◆ Exercise task:
In the fiberglass rod thread, change "eagle" to "hawk" and write out the passage from "I am not sure on" to "it is either." with that substitution.

◆ Extracted text:
· · · ·

I would argue that your fiberglass rod you have is far better than a lot of the expensive marketing rods that are being suggested. I may be a little bias since I pretty much fish only fiberglass but the fenwick rods are truly great rods. (That is why I asked). What model is the rod or can you put up a pic? Plus you mentioned the rod was given to you by your grandfather so that rod has mojo too!


----------



## D.C. (Mar 25, 2012)

ARReflections said:


> DC,
> 
> I would argue that your fiberglass rod you have is far better than a lot of the expensive marketing rods that are being suggested. I may be a little bias since I pretty much fish only fiberglass but the fenwick rods are truly great rods. (That is why I asked). What model is the rod or can you put up a pic? Plus you mentioned the rod was given to you by your grandfather so that rod has mojo too!


I am not sure on the make because the markings are wore pretty bad but I think I see a really faded eagle image which leads me to believe it is a fenwick. I am not sure what weight it is either.

· · · ·

◆ Entries provided:
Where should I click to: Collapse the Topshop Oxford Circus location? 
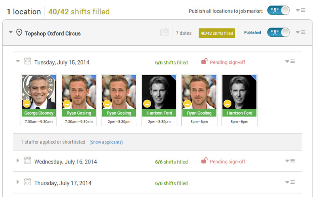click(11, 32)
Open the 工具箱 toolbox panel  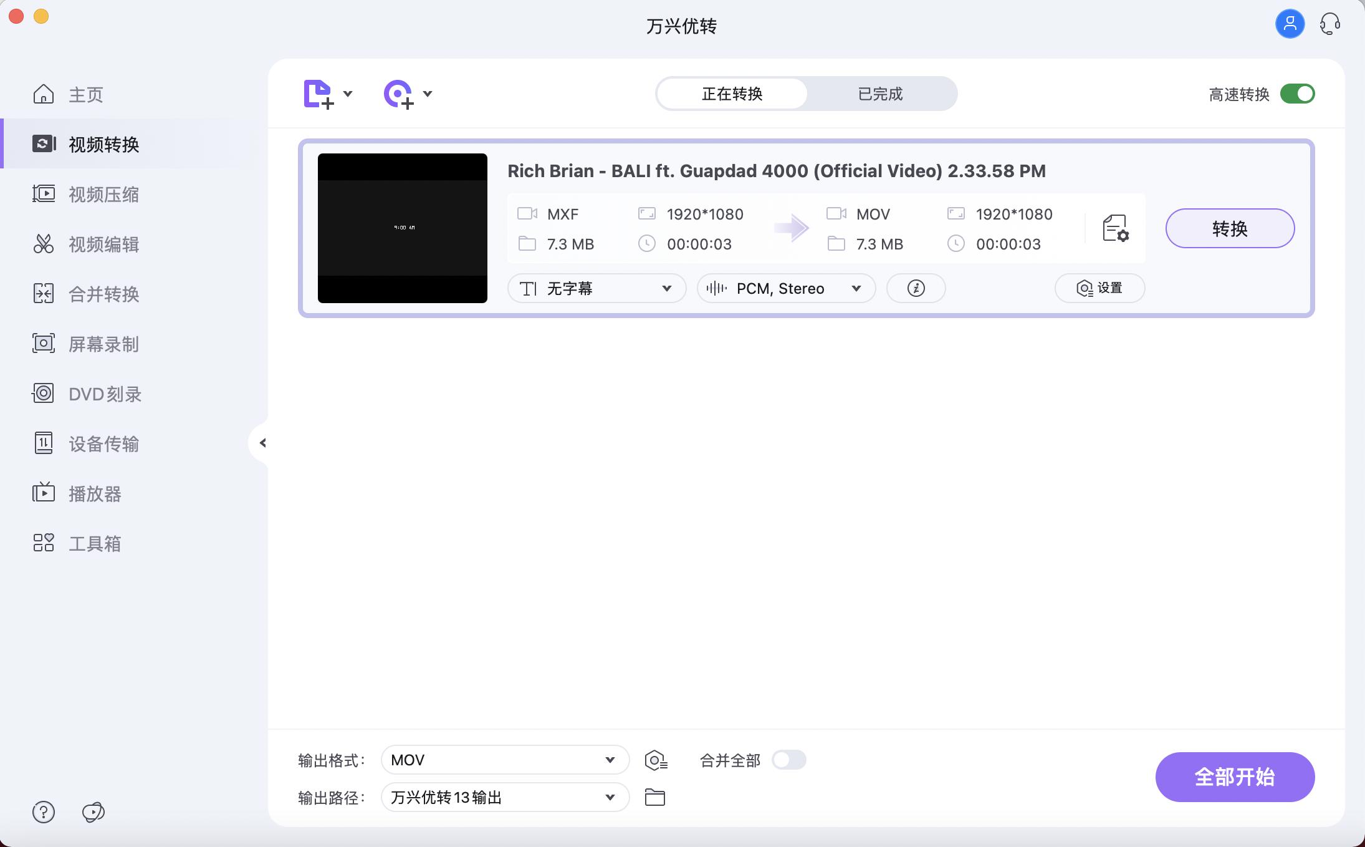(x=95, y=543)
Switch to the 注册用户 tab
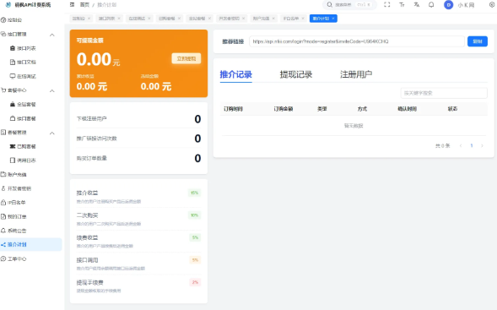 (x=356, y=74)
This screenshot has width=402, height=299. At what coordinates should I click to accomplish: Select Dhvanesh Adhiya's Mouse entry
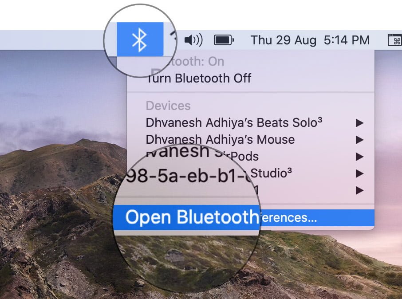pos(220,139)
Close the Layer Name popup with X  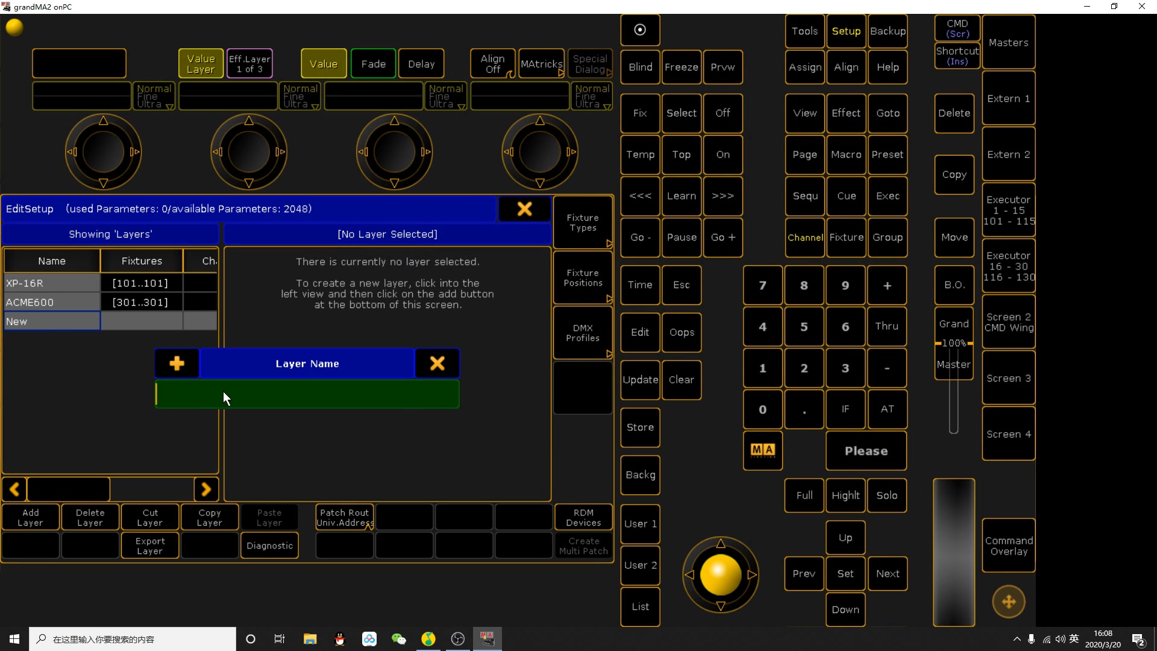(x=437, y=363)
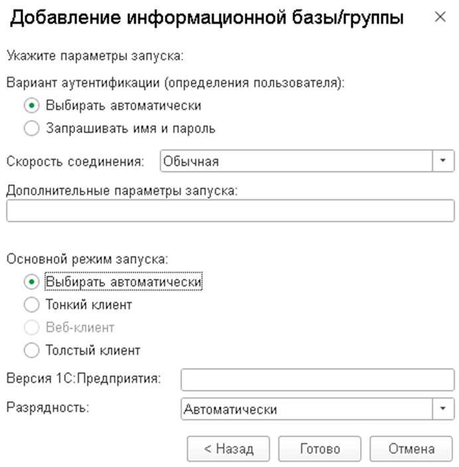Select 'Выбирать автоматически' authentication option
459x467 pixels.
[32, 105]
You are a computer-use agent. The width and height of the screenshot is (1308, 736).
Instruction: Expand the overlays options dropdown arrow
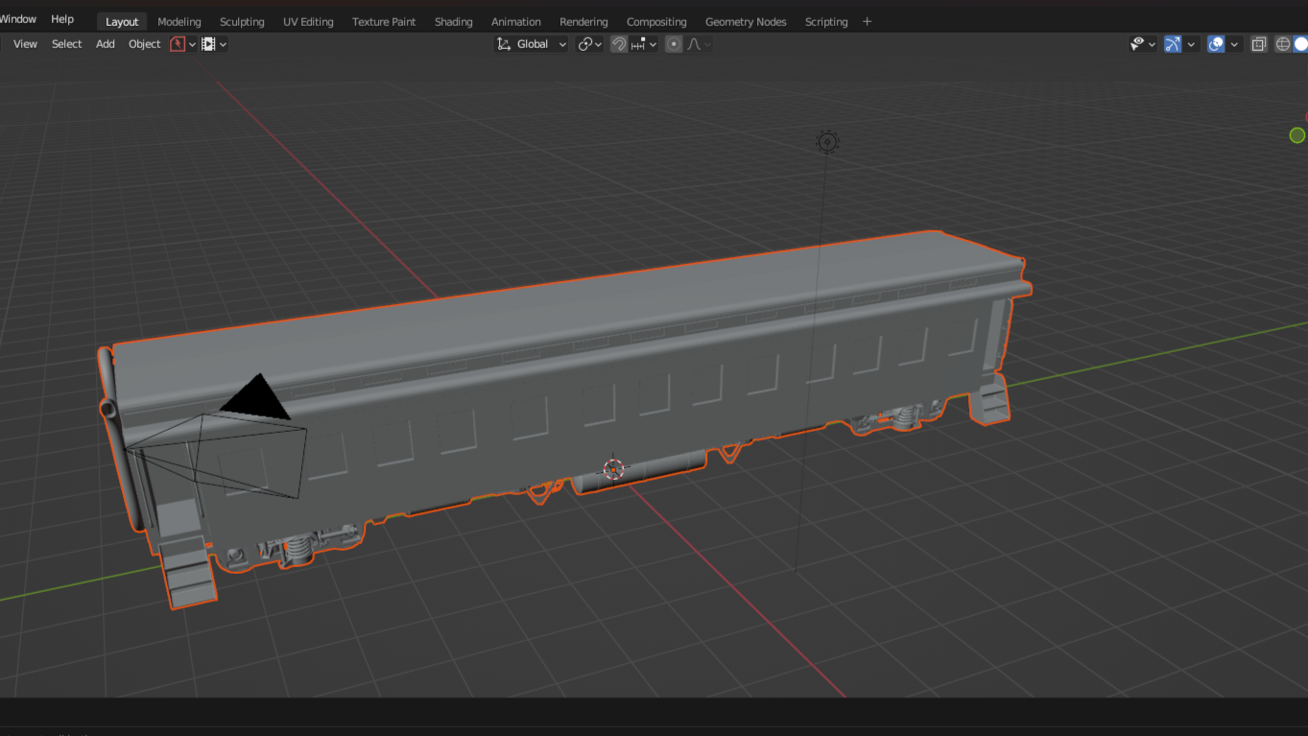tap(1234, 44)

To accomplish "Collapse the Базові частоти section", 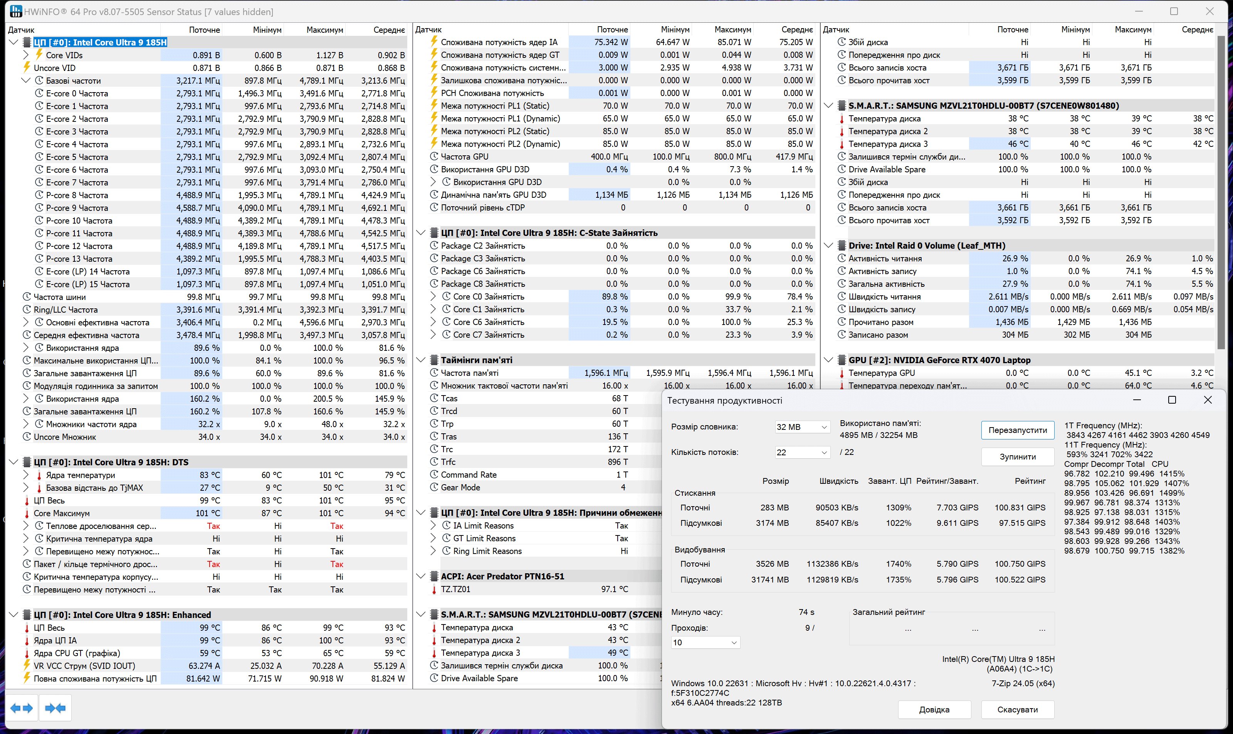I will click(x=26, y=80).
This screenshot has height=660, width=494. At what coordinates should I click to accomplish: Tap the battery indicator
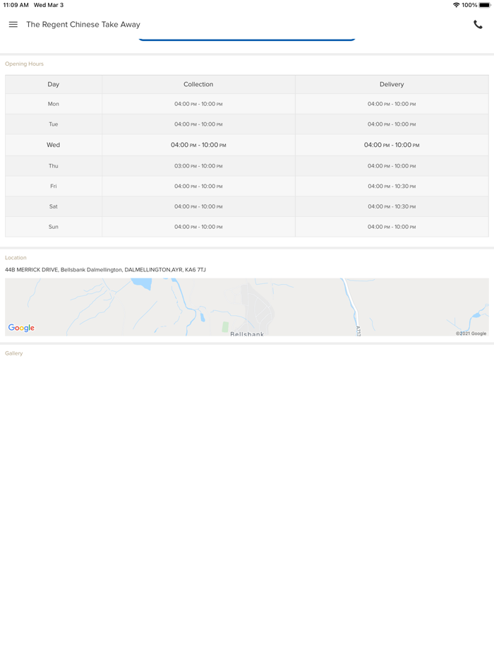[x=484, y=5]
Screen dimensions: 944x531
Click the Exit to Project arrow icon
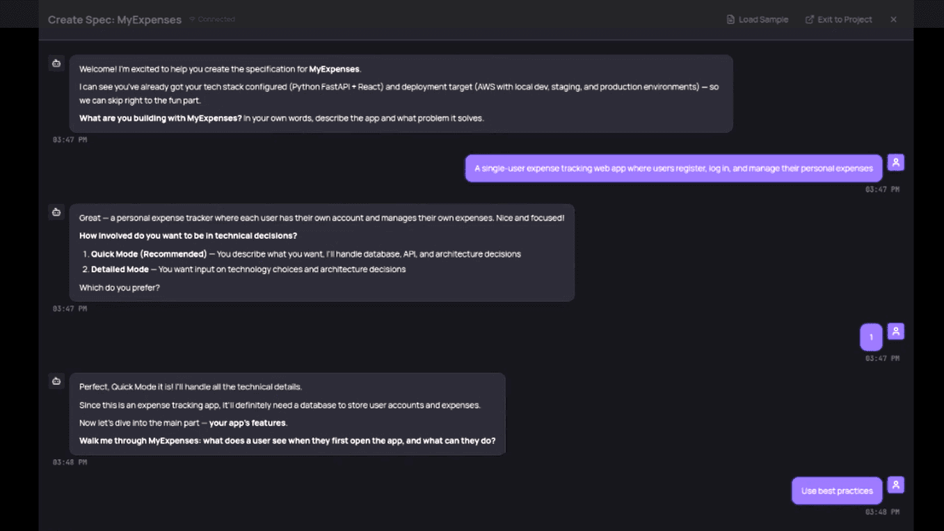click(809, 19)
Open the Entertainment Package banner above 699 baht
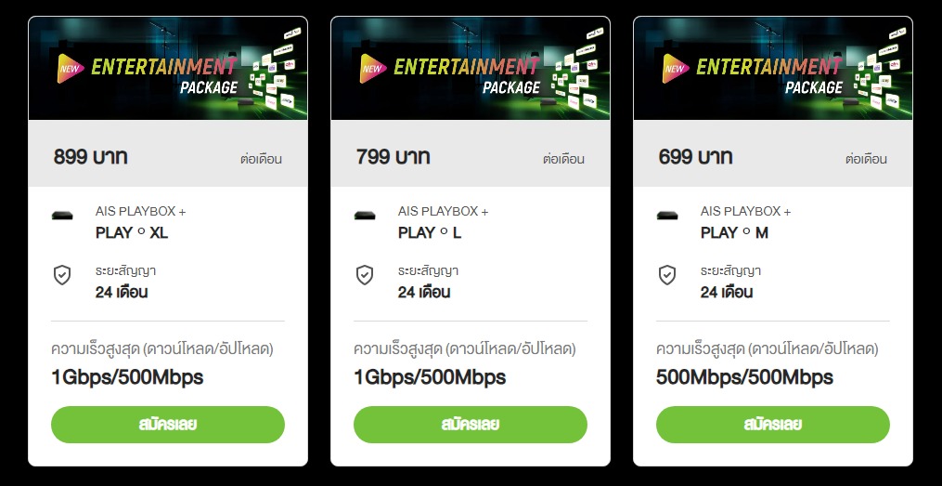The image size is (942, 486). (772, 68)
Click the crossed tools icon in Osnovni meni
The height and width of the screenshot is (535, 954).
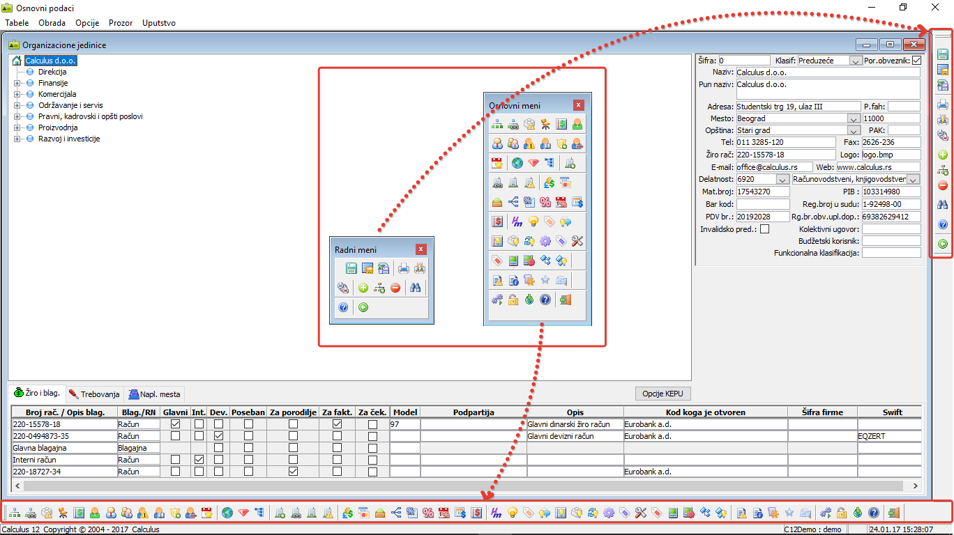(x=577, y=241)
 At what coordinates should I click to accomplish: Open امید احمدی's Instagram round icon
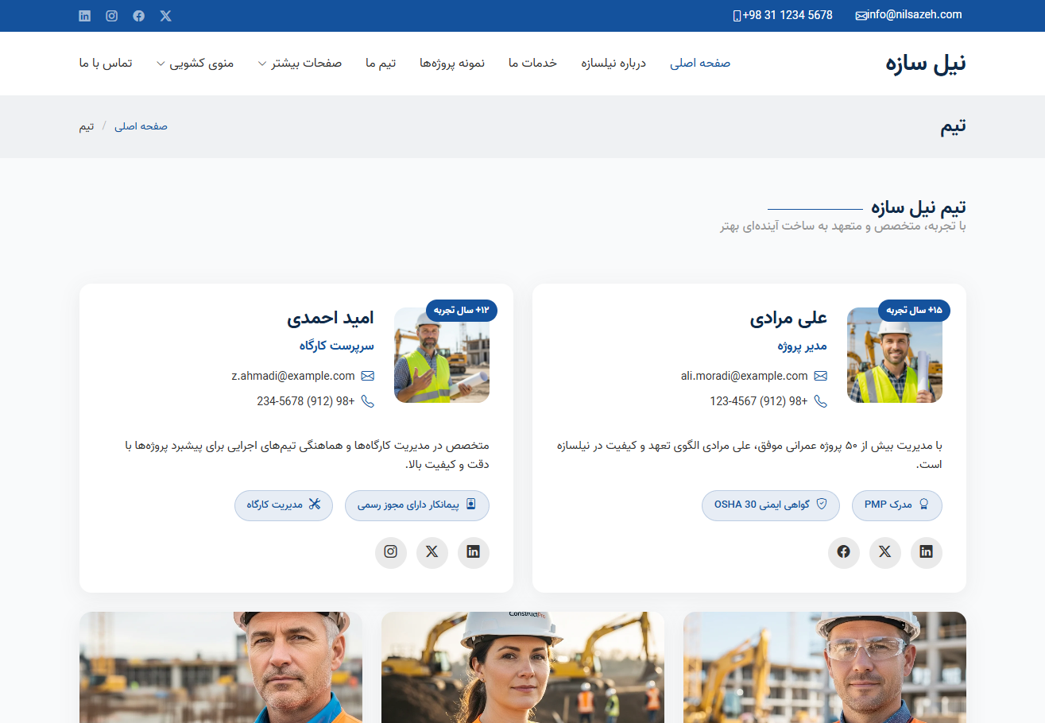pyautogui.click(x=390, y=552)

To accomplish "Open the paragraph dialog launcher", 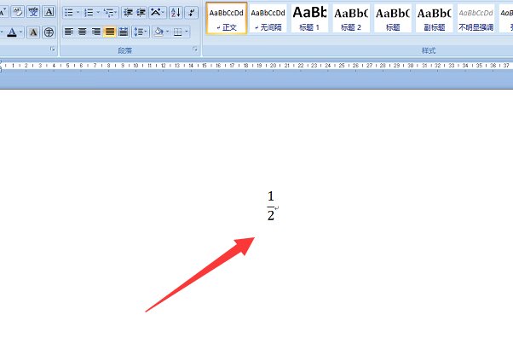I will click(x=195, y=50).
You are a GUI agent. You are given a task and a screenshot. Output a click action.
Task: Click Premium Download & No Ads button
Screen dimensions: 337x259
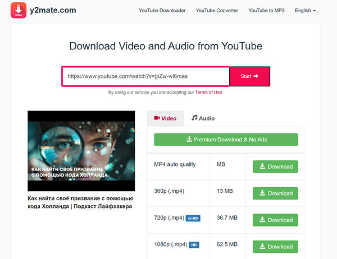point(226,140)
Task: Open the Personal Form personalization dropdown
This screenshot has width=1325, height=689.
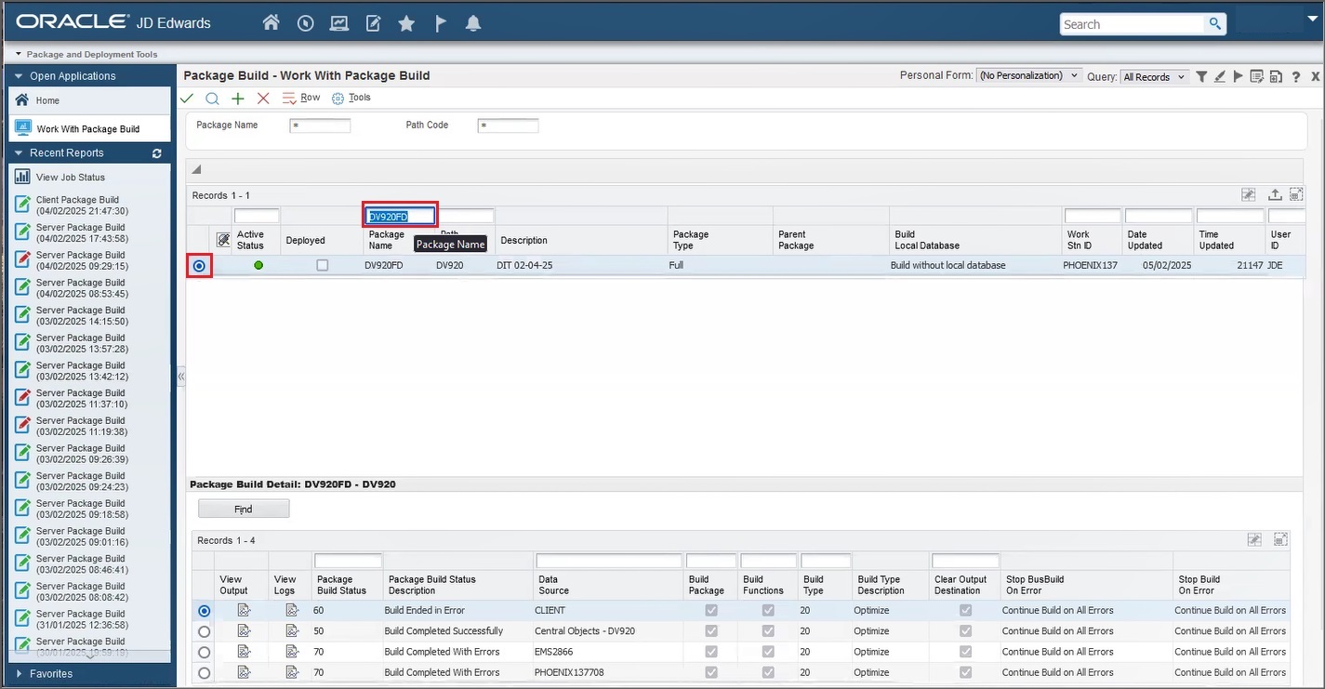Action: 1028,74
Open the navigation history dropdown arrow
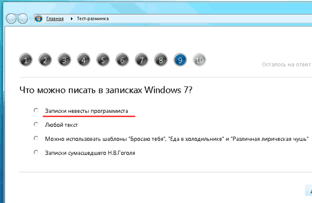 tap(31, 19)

· · · ·

◆ Completed task:
I am not sure on the make because the markings are wore pretty bad but I think I see a really faded hawk image which leads me to believe it is a fenwick. I am not sure what weight it is either.